Question 7
Domain 1: Data Preparation for Machine Learning (ML)A company uses a hybrid cloud environment. A model that is deployed on premises uses data in Amazon 53 to provide customers with a live conversational engine. The model is using sensitive data. An ML engineer needs to implement a solution to identify and remove the sensitive data. Which solution will meet these requirements with the LEAST operational overhead?
Correct answer: C
Explanation
Amazon Macie is designed to "identify and protect sensitive data" in Amazon S3, so it can find the sensitive information with minimal management. Using AWS Lambda to remove the data automates remediation without standing up and maintaining a separate processing platform, meeting the least operational overhead requirement.
Why each option is right or wrong
A. Deploy the model on Amazon SageMaker. Create a set of AWS Lambda functions to identify and remove the sensitive data.
SageMaker hosts ML workloads, but Lambda-based detection recreates functionality Macie already provides for S3.
B. Deploy the model on an Amazon Elastic Container Service (Amazon ECS) cluster that uses AWS Fargate. Create an AWS Batch job to identify and remove the sensitive data.
ECS with Fargate and AWS Batch adds managed compute layers, increasing operational complexity for a data-discovery task.
C. Use Amazon Macie to identify the sensitive data. Create a set of AWS Lambda functions to remove the sensitive data.

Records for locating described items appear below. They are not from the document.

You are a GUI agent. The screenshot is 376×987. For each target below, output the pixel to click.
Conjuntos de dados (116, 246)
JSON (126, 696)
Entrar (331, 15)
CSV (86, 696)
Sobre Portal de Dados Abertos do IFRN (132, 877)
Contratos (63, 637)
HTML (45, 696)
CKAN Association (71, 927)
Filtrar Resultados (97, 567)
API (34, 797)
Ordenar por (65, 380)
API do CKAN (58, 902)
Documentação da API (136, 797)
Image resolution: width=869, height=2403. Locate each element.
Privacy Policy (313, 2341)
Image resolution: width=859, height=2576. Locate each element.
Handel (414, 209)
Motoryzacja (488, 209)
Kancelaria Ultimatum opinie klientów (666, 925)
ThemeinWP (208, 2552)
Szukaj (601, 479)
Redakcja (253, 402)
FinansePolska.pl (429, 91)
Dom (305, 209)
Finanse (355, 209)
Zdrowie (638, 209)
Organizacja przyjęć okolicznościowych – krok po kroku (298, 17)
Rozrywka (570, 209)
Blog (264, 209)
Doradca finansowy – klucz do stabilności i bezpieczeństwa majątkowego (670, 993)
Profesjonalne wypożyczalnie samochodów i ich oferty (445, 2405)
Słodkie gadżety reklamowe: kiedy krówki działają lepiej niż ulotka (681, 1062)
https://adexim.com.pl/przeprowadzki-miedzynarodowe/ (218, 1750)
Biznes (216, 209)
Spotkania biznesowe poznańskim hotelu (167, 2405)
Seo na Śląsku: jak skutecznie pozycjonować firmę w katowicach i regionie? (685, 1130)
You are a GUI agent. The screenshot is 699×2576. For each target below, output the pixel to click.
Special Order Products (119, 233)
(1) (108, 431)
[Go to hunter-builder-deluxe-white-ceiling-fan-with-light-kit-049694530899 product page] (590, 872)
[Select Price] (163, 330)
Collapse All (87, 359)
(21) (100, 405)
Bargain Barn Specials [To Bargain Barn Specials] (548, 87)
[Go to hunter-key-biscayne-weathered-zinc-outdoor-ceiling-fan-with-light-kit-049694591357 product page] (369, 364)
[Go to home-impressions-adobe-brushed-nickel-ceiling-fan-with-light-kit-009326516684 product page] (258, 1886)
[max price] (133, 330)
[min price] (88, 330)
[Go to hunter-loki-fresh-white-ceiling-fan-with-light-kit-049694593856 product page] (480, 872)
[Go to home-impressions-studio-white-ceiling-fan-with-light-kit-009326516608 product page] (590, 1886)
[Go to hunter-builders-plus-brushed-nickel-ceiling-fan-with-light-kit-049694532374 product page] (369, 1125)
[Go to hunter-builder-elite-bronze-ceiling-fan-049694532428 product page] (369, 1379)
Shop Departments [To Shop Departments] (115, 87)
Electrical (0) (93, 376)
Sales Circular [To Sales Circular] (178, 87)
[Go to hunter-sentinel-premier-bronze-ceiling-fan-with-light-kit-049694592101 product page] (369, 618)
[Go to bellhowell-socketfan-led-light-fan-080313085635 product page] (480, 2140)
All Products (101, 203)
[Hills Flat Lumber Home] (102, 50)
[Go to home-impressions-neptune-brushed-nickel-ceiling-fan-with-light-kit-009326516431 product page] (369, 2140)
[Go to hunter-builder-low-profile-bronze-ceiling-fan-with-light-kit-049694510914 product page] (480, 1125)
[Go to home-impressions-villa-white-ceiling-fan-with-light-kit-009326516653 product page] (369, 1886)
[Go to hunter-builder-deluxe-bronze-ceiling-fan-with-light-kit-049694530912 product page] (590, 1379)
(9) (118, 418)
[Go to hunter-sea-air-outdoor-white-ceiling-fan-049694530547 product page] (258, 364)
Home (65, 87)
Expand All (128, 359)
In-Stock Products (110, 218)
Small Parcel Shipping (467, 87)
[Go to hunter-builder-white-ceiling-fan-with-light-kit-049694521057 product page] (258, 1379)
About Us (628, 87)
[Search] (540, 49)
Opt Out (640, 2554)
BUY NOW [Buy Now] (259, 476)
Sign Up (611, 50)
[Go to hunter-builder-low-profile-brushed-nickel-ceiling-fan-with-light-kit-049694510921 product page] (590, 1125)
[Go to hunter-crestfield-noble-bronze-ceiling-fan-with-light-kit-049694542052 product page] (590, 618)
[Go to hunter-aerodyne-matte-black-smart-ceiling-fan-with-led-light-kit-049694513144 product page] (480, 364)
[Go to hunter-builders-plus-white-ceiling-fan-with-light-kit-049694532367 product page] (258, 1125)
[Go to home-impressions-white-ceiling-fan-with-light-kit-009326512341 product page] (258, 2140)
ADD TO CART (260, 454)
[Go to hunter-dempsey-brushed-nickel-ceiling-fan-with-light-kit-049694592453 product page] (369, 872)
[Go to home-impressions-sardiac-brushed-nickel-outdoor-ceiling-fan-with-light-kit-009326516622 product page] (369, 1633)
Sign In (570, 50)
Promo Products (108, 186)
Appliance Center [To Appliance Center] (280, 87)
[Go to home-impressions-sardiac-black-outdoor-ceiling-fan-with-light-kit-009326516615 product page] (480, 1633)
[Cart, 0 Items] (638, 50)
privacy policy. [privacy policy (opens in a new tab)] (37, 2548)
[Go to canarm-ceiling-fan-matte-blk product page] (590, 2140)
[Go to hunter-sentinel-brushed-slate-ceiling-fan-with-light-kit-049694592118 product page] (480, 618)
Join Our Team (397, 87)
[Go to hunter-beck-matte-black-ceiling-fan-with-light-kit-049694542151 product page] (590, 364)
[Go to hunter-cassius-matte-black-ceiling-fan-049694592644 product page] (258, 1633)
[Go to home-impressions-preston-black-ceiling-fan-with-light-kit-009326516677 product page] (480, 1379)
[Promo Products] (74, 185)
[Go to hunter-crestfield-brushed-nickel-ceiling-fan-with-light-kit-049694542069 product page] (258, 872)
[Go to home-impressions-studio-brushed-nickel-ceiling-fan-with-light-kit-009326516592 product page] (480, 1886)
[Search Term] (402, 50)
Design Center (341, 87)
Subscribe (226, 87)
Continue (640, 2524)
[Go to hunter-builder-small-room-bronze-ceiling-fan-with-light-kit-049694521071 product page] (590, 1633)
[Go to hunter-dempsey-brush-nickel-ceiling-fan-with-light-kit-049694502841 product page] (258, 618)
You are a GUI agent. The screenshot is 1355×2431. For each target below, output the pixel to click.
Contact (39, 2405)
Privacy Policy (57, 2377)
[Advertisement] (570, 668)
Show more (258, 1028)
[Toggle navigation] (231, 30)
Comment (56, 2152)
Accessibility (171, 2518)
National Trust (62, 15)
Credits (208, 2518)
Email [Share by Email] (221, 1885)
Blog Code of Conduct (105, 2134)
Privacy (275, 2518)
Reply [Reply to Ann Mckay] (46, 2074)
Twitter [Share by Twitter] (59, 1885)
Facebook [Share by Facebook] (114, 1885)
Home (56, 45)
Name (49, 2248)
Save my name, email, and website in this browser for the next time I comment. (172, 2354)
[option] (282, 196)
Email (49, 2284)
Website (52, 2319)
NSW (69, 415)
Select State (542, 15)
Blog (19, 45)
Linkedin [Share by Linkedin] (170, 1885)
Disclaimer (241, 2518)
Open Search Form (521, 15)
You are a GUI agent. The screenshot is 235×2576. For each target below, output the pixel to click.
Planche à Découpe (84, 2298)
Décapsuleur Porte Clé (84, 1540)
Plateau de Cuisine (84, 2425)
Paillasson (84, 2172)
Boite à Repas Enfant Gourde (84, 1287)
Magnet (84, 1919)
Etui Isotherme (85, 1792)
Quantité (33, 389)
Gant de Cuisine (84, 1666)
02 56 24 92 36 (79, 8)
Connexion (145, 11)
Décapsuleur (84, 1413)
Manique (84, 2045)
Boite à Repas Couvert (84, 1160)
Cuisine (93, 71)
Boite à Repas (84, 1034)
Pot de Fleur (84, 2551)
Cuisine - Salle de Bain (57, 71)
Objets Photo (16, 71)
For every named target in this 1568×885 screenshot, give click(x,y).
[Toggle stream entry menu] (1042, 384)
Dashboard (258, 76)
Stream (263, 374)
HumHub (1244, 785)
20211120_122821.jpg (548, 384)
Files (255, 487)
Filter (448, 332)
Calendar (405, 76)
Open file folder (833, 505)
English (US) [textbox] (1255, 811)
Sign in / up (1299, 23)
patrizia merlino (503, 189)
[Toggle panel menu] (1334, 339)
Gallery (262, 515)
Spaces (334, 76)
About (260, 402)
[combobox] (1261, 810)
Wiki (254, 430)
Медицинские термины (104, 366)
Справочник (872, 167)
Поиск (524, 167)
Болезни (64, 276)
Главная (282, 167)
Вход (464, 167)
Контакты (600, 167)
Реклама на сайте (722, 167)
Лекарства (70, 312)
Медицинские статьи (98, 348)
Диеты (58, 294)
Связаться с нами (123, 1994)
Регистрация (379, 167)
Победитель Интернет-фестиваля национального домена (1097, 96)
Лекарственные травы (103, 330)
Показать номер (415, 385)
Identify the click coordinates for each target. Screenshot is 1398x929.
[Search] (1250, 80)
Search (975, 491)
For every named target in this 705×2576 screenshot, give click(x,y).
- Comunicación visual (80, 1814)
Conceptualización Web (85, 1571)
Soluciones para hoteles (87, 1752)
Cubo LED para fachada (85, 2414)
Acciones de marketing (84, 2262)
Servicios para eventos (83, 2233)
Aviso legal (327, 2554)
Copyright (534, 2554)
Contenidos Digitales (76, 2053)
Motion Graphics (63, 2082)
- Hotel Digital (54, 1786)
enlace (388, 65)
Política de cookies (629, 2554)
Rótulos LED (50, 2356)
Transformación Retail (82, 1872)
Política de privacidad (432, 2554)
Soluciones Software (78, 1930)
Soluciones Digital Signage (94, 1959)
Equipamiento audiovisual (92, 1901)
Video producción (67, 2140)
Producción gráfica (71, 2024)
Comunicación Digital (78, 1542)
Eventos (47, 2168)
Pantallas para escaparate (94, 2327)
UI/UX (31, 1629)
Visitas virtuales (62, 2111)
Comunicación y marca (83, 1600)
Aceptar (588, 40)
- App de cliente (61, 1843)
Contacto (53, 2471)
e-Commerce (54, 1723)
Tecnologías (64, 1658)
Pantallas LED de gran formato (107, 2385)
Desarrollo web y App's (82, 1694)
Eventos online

Amazon Macie is the managed service in AWS that discovers and classifies sensitive data in Amazon S3, so it directly addresses the identification requirement without building a custom scanner or ETL pipeline. Under the AWS Lambda pricing model, you can trigger functions on S3 events to remediate objects automatically, avoiding servers and reducing operational burden compared with running a separate data-processing stack.
D. Use Amazon Comprehend to identify the sensitive data. Launch Amazon EC2 instances to remove the sensitive data.
Comprehend analyzes text, but EC2 instances require more infrastructure management than a managed S3-sensitive-data service.